Common Core State Standard
SL.CCS.1/2/3/4 Grades 6-12: An essay of a current news event is provided for discussion to encourage participation, but also inspire the use of evidence to support logical claims using the main ideas of the article. Students must analyze background information provided about a current event within the news, draw out the main ideas and key details, and review different opinions on the issue. Then, students should present their own claims using facts and analysis for support. FOR THE WEEK OF DEC. 02, 2013 Ancient comet that circled the sun could create a bright sky show hereFind other science or technology coverage of interest and summarize what’s cool or interesting.
Identify an article or photo about something that doesn’t seem scientific, but actually involves chemistry, biology, medical science or earth science.
Can you find a quote or photo from someone with a job that required training in at least one STEM (science, technology, engineering, math) subject?
Something special happened far above Earth on Thanksgiving, captivating astronomers.

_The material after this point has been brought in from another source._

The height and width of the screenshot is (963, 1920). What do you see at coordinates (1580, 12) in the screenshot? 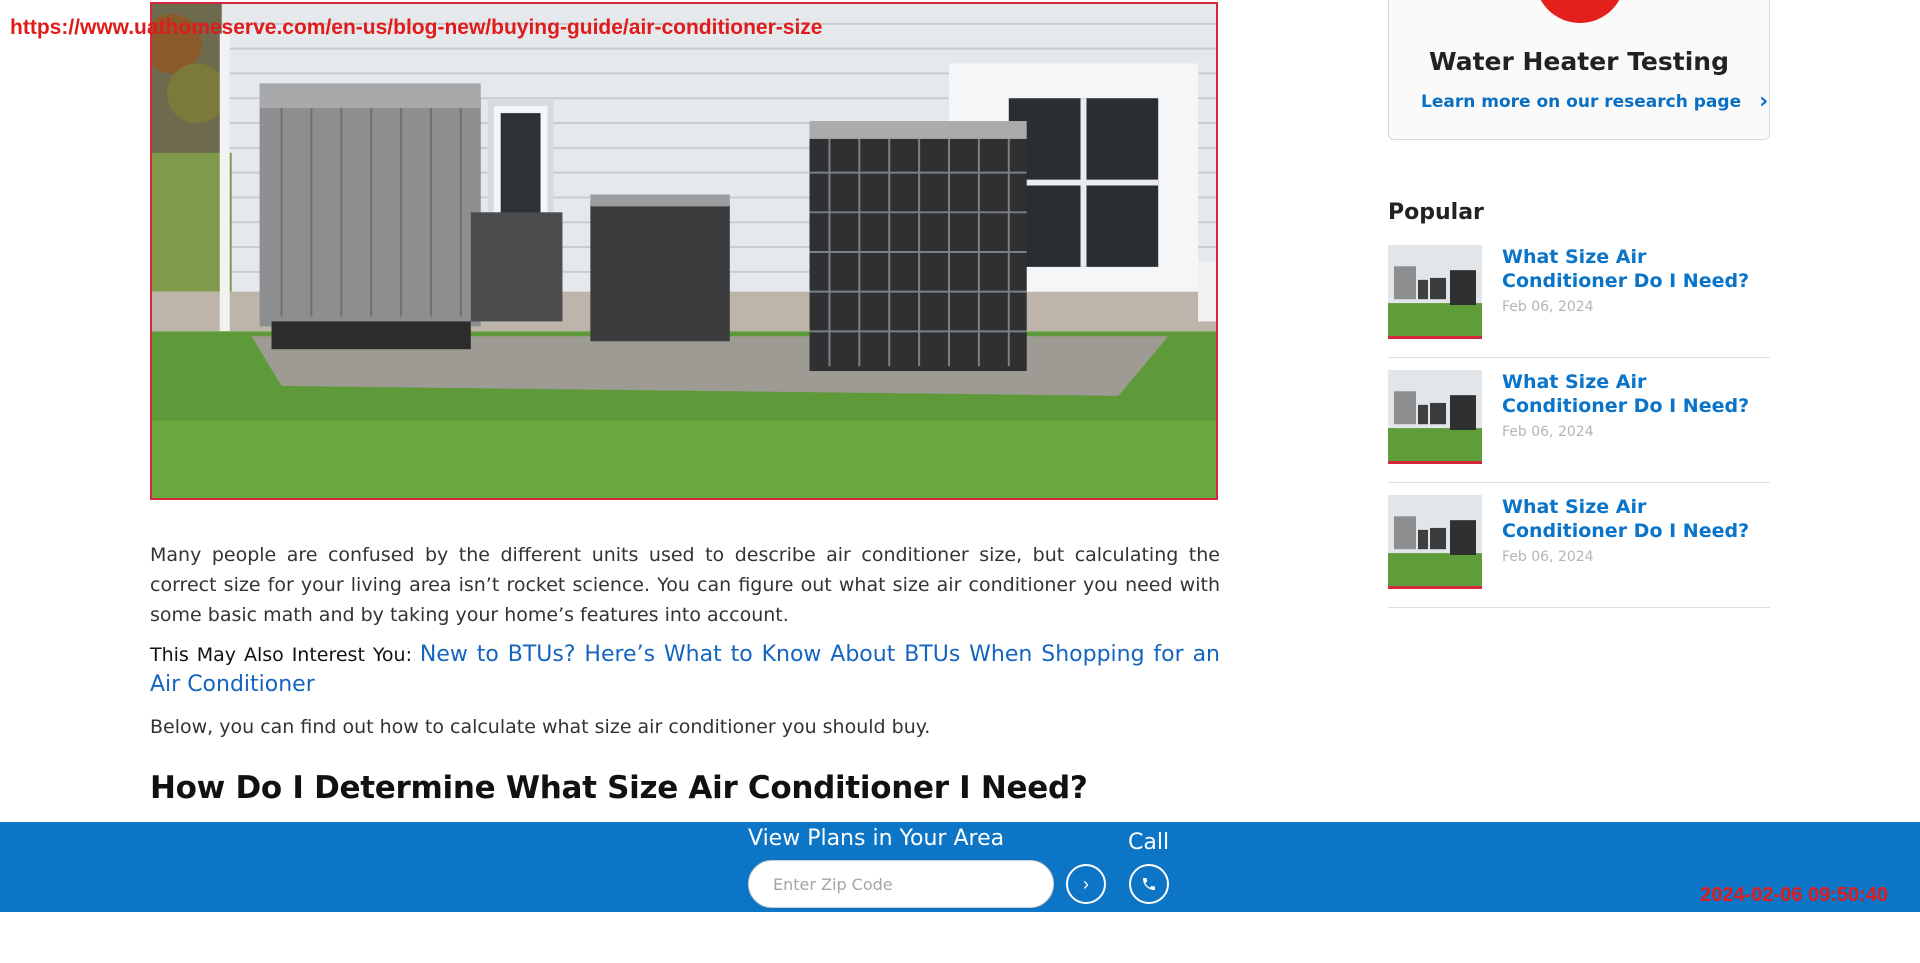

It may sound like a sci-fi movie, but is a real-life phenomenon: A comet that's over 4 billion years old spun around the sun and emerged on the other side as if propelled from a slingshot. Spacecraft from NASA and the European Space Agency watched the ancient comet, named ISON by scientists, plunge toward the sun. Its tail has been visible for a while, and some parts apparently survived last Thursday's hot close encounter. It could put on a spectacular, multi-week sky show in our Northern Hemisphere. Comets are giant snowballs of frozen gases, rock and dust that come from the solar system's edge and can be several miles in diameter. When they get close enough to see, scientists study them for clues about how our solar system formed. "It now looks like some chunk of ISON's nucleus has indeed made it through the solar corona," Karl Battams of the Naval Research Laboratory said a day after Thanksgiving. "Now that it has emerged and started to brighten, we need to observe it for a few days to get a feel for its behavior." "It certainly appears as if there is an object there that is emitting material," says Alan Fitzsimmons, an astronomer in Northern Ireland who specializes in comets and asteroids (more solid space rocks that have no tail). "This is what makes science interesting. If we knew what was going to happen, it wouldn't be interesting." A smaller comet named Lovejoy grazed the sun and survived in 2011, but fell apart a couple of days later.